Thus, recombinantly expressed HBc particles or chimeric HBc particles that
contain the arginine-rich sequence at residue positions 150-183 (or 150-185)
exhibit a ratio of absorbance at 280 nm to absorbance at 260 nm (280:260
absorbance ratio) of about 0.8, whereas particles free of the arginine-rich
nucleic acid binding region of naturally occurring HBc such as those that
contain fewer than three arginine or lysine residues or mixtures thereof
adjacent to each other, or those having a native or chimeric sequence that
ends at about HBc residue position 140 to position 149, exhibit a 280:260
absorbance ratio of about 1.2 to about 1.6.
Chimeric HBc particles of the present invention are substantially free of
nucleic acid binding and exhibit a 280:260 absorbance ratio of about 1.2 to
about 1.6, and more typically, about 1.4 to about 1.6. This range is due in
large part to the number of aromatic amino acid residues present in Domains
II and IV of a given chimeric HBc particle.
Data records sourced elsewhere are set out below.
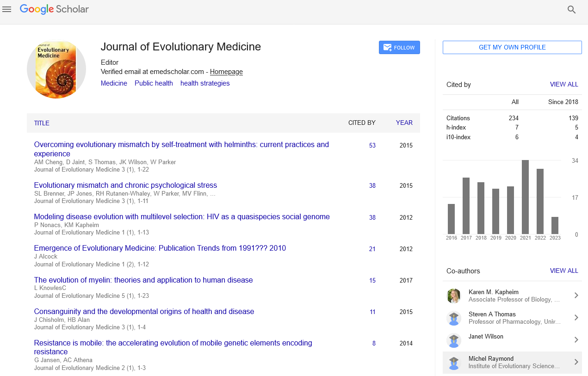The height and width of the screenshot is (376, 588).
Task: Click Steven A Thomas avatar icon
Action: [454, 318]
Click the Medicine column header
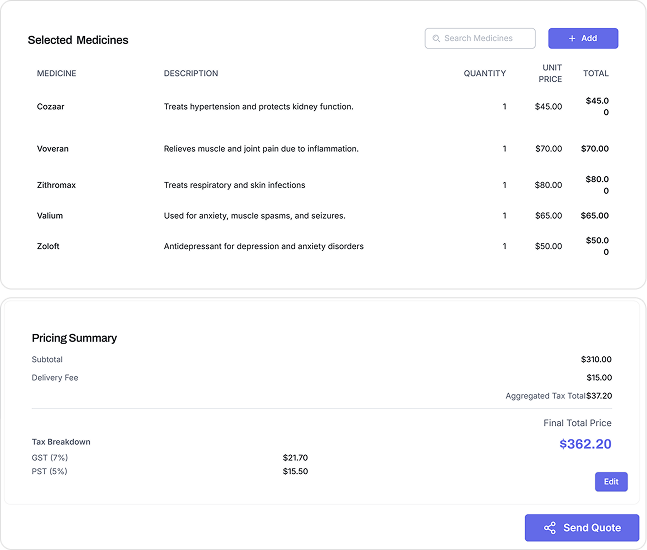This screenshot has height=550, width=647. pyautogui.click(x=56, y=74)
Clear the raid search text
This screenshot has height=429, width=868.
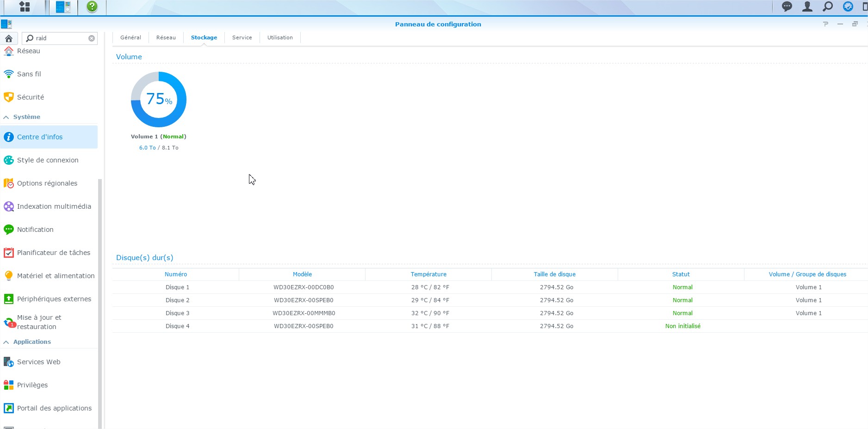pyautogui.click(x=92, y=38)
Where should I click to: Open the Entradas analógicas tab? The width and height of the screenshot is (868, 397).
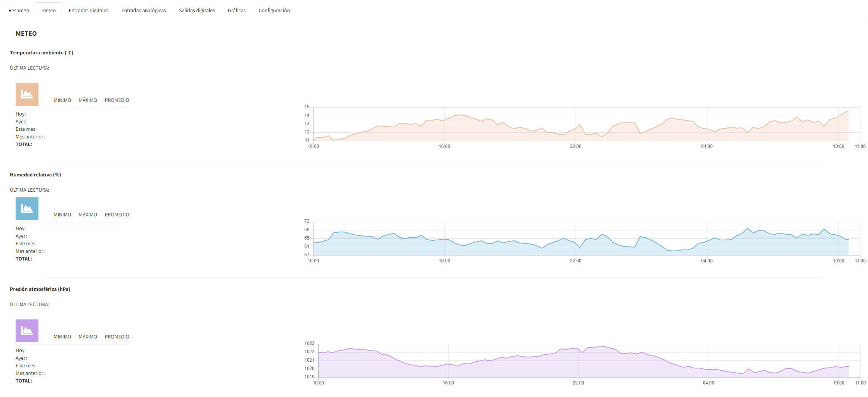click(x=143, y=10)
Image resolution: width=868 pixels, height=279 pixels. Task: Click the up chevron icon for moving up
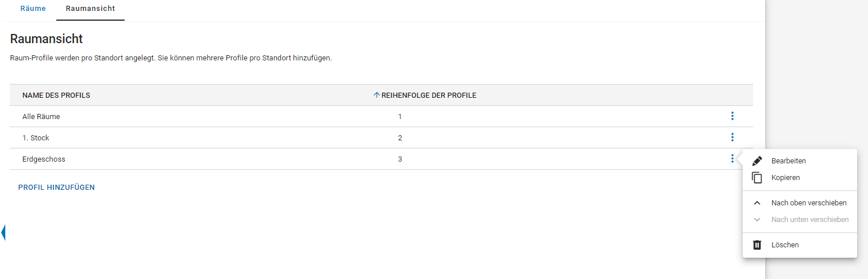click(757, 203)
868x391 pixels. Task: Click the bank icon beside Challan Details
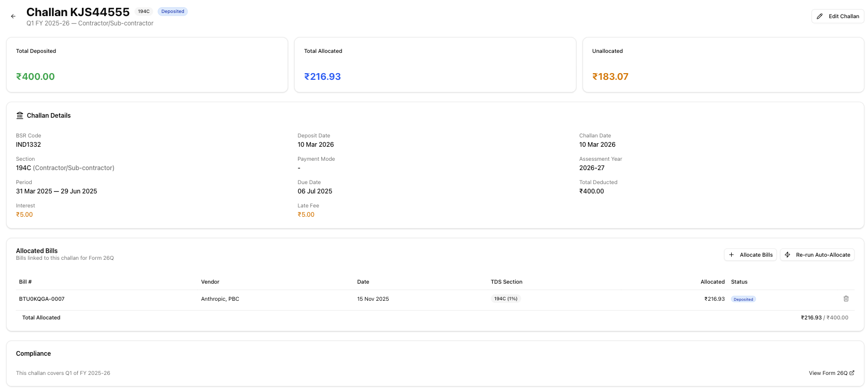coord(20,116)
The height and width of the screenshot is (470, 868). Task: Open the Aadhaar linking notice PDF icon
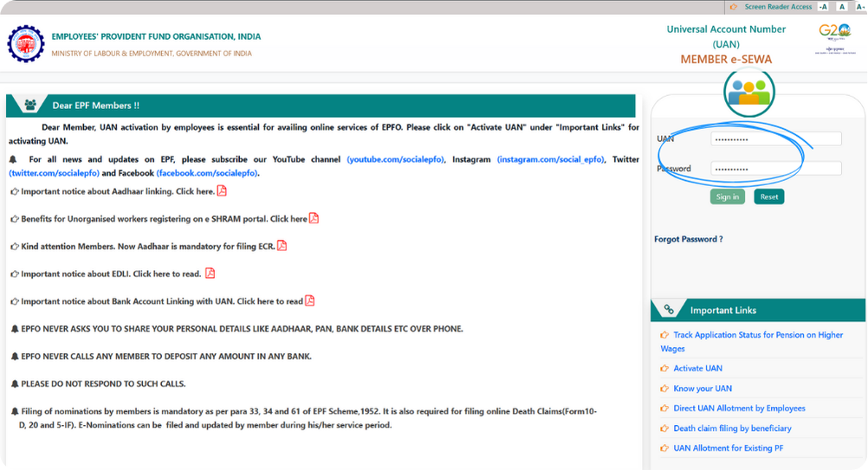[222, 191]
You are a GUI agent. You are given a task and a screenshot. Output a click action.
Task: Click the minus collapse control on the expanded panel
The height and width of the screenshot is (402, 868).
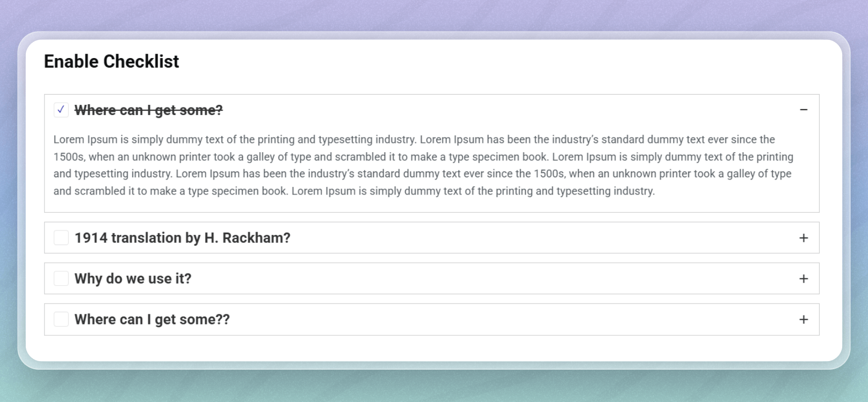point(804,110)
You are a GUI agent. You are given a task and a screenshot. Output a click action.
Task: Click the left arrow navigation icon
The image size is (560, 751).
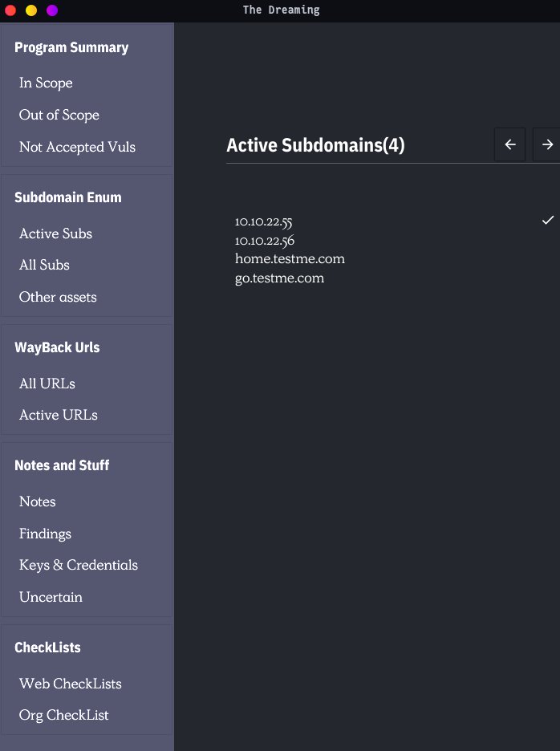[x=510, y=144]
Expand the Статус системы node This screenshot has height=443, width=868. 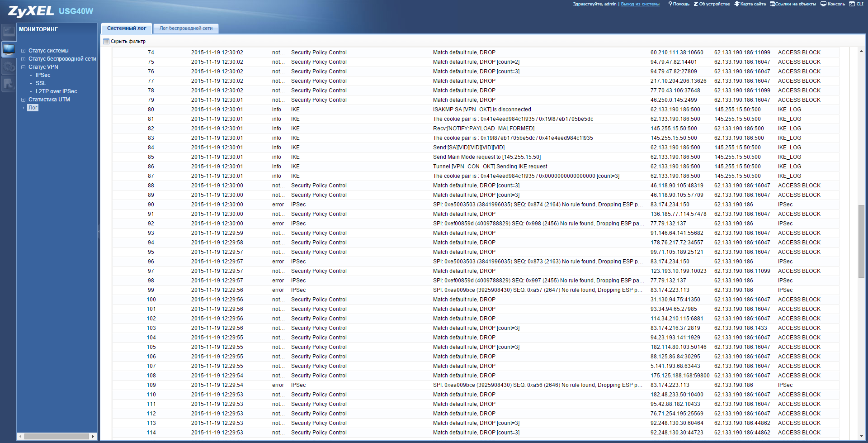(x=24, y=51)
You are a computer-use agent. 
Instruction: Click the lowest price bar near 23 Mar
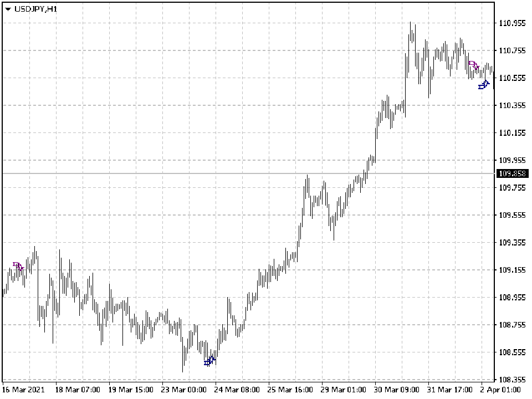click(183, 355)
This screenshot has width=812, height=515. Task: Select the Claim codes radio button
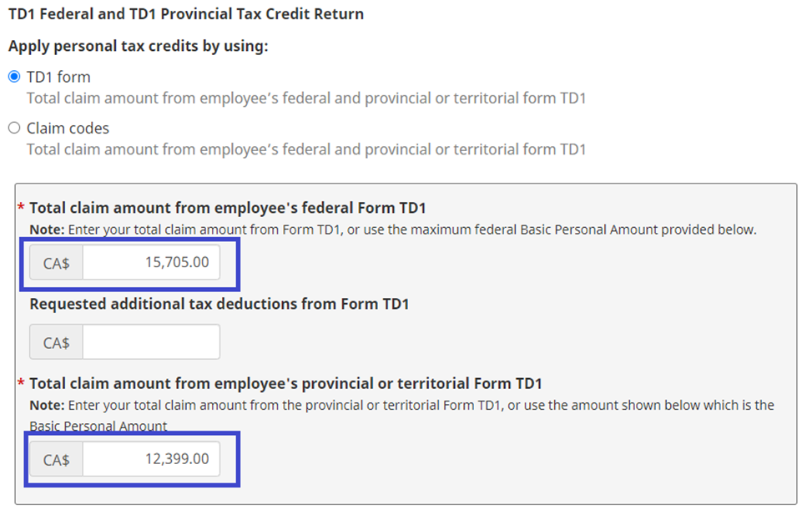click(x=14, y=129)
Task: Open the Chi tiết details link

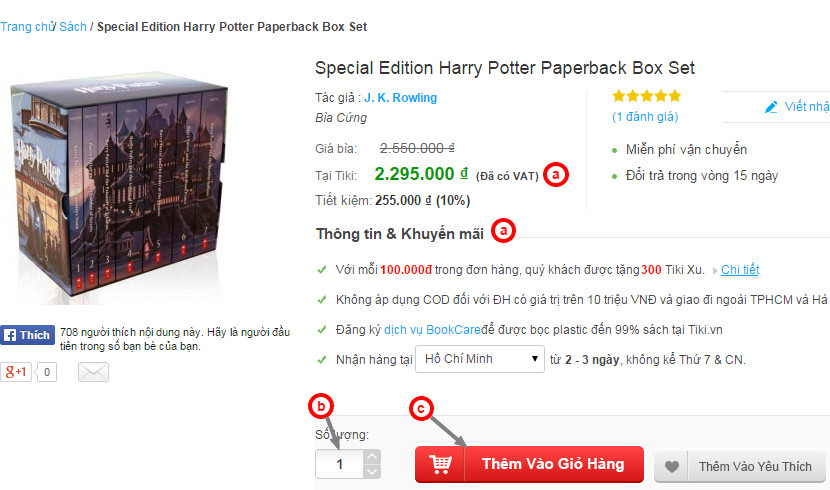Action: [x=739, y=270]
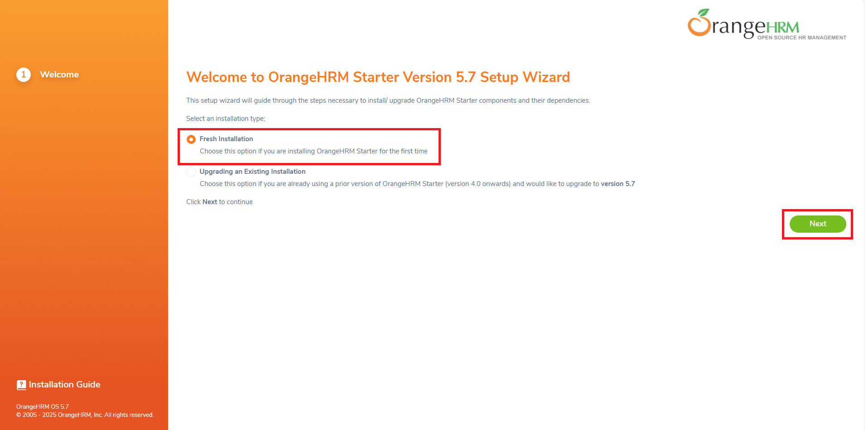Click the 'Select an installation type' text
Screen dimensions: 868x430
coord(226,119)
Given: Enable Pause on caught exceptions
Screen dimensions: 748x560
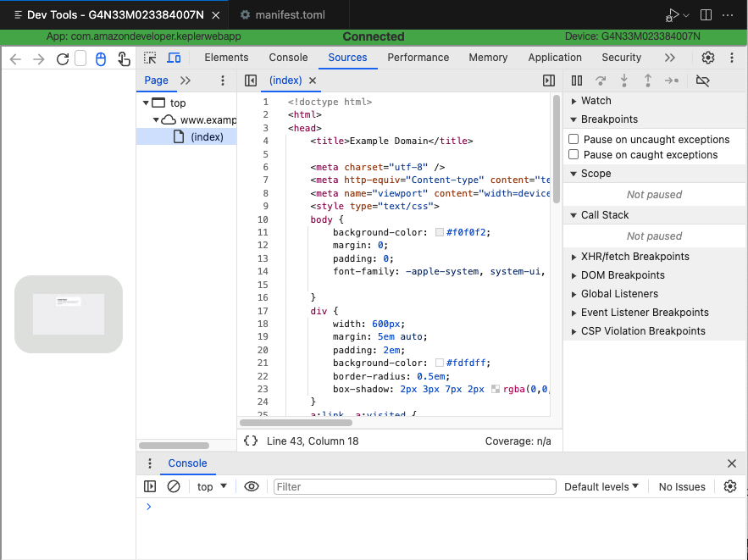Looking at the screenshot, I should click(x=574, y=155).
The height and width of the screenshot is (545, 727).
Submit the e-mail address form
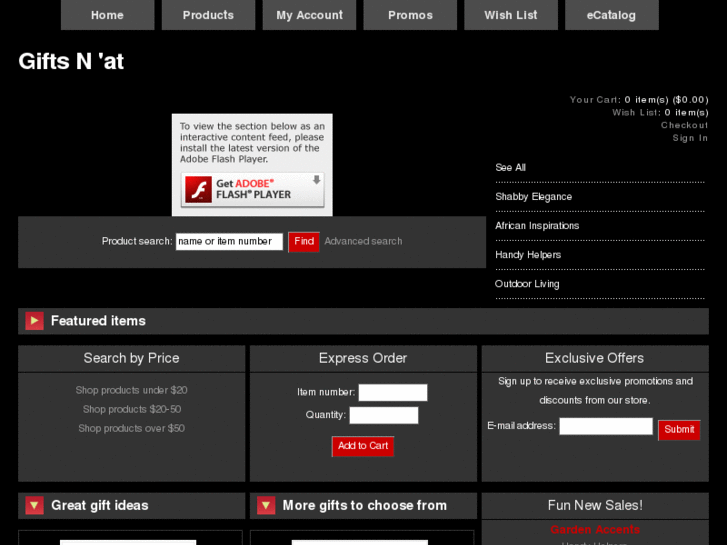[678, 430]
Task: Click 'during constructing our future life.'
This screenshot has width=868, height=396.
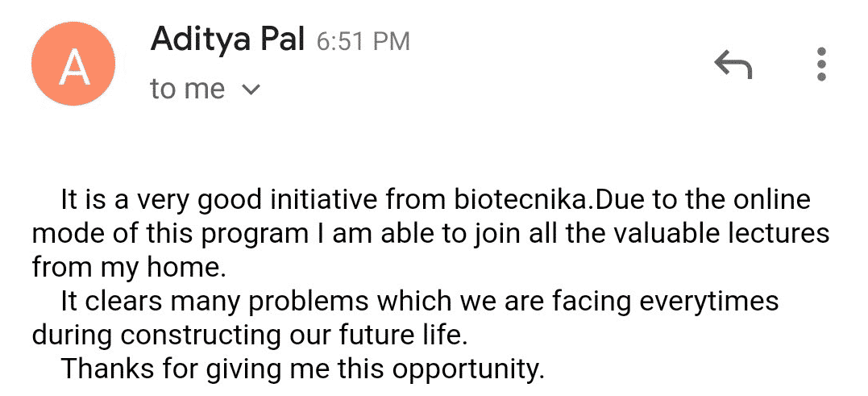Action: point(250,335)
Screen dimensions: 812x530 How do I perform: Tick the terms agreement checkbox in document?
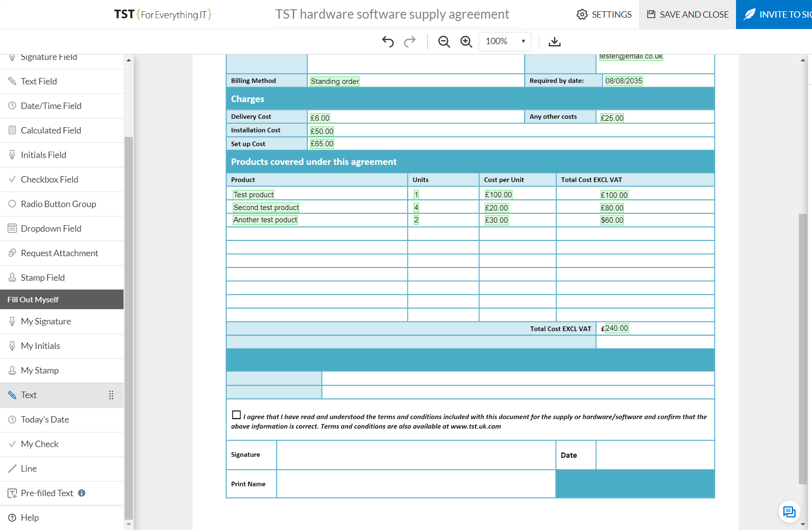(x=236, y=415)
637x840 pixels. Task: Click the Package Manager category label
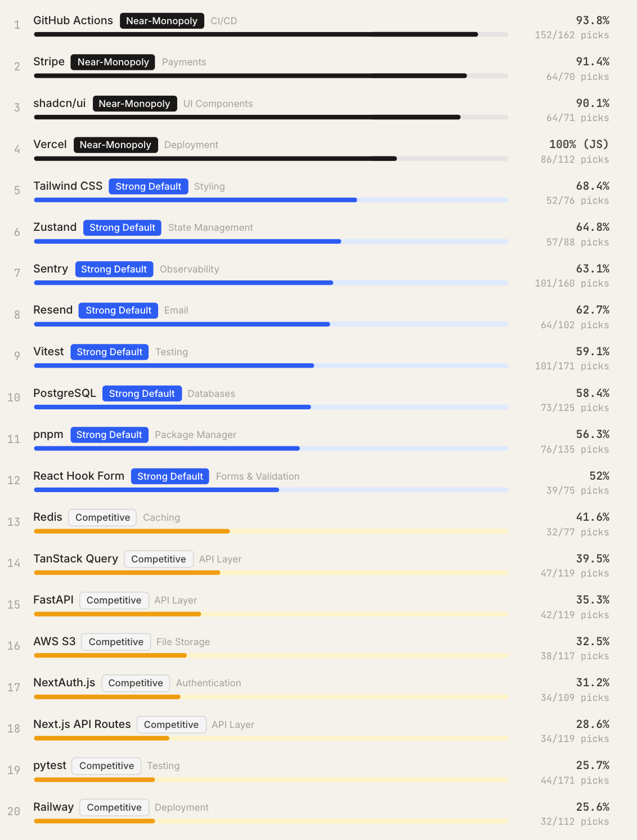click(195, 435)
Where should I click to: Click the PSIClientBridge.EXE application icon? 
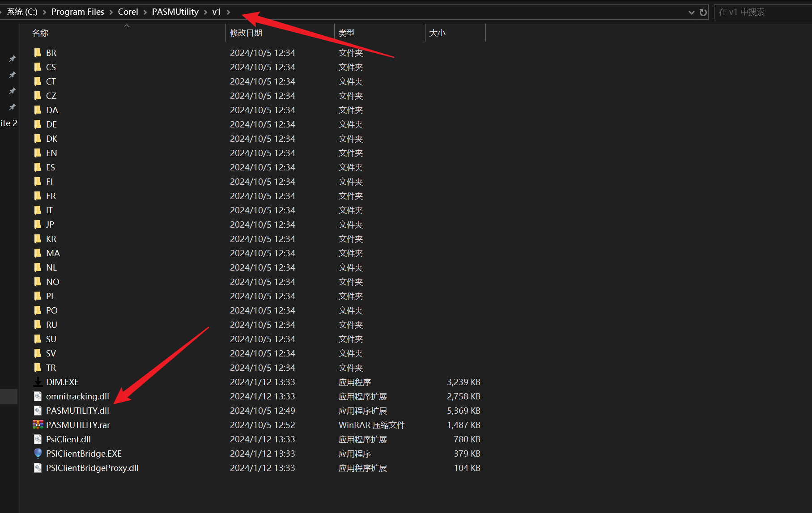point(38,454)
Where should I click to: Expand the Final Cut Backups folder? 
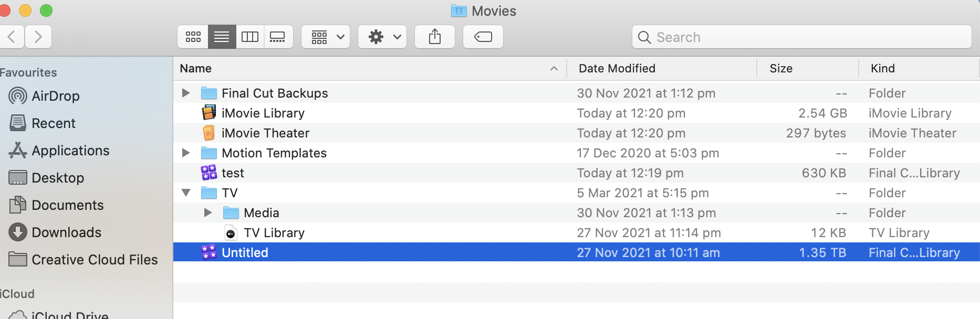pyautogui.click(x=186, y=93)
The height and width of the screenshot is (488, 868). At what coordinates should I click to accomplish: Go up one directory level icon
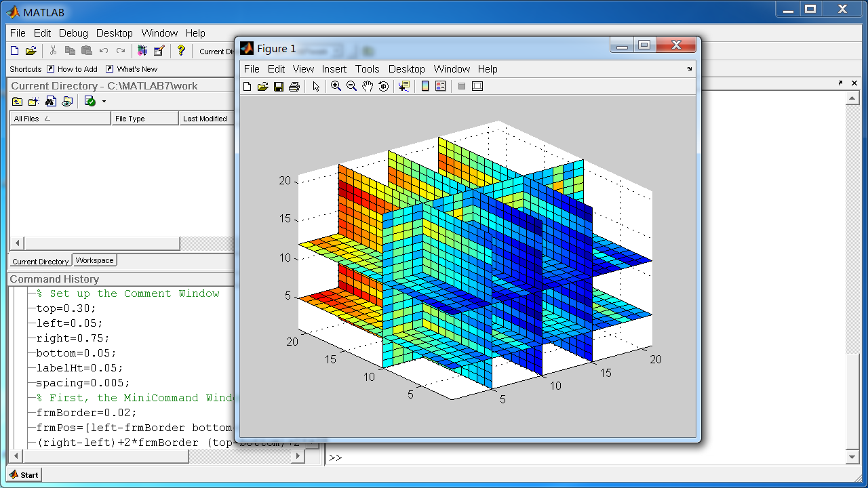tap(18, 102)
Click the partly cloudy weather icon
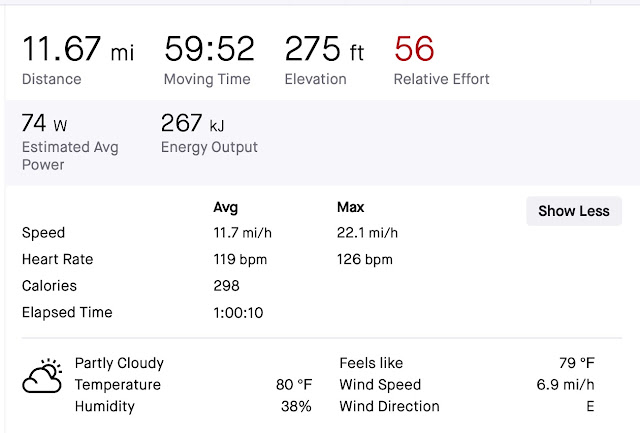Screen dimensions: 640x433 click(42, 376)
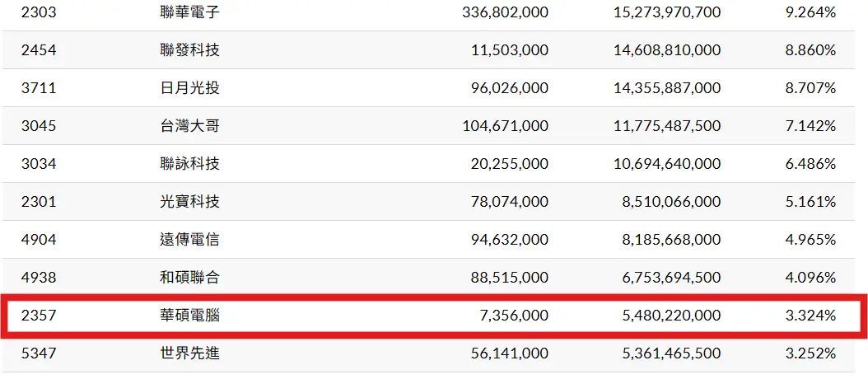The image size is (868, 379).
Task: Select stock code 4938
Action: click(39, 278)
That range is also in part due
to the presence of the Cys in Domain IV of a contemplated chimer, whose
presence can diminish the observed ratio by about 0.1 for a reason that is
The contemplated chimer HBc particles are more stable in aqueous buffer at
37° C. over a time period of about two weeks to about one month than are
particles formed from a HBc chimer containing the same peptide-linked Domain
I, II and III sequences and an otherwise same Domain IV sequence in which
the one to three cysteine residues [C-terminal cysteine residue(s)] are
absent or a single C-terminal residue present is replaced by another residue
such as an alanine residue. Stability of various chimer particles is
determined as discussed hereinafter.
Thus, for example, particles containing a heterologous malarial epitope in
Domain II [e.g. (NANP)4] and a single cysteine residue C-terminal
to residue valine 149 is more stable than otherwise identical particles
assembled from chimer molecules whose C-terminal residue is valine 149.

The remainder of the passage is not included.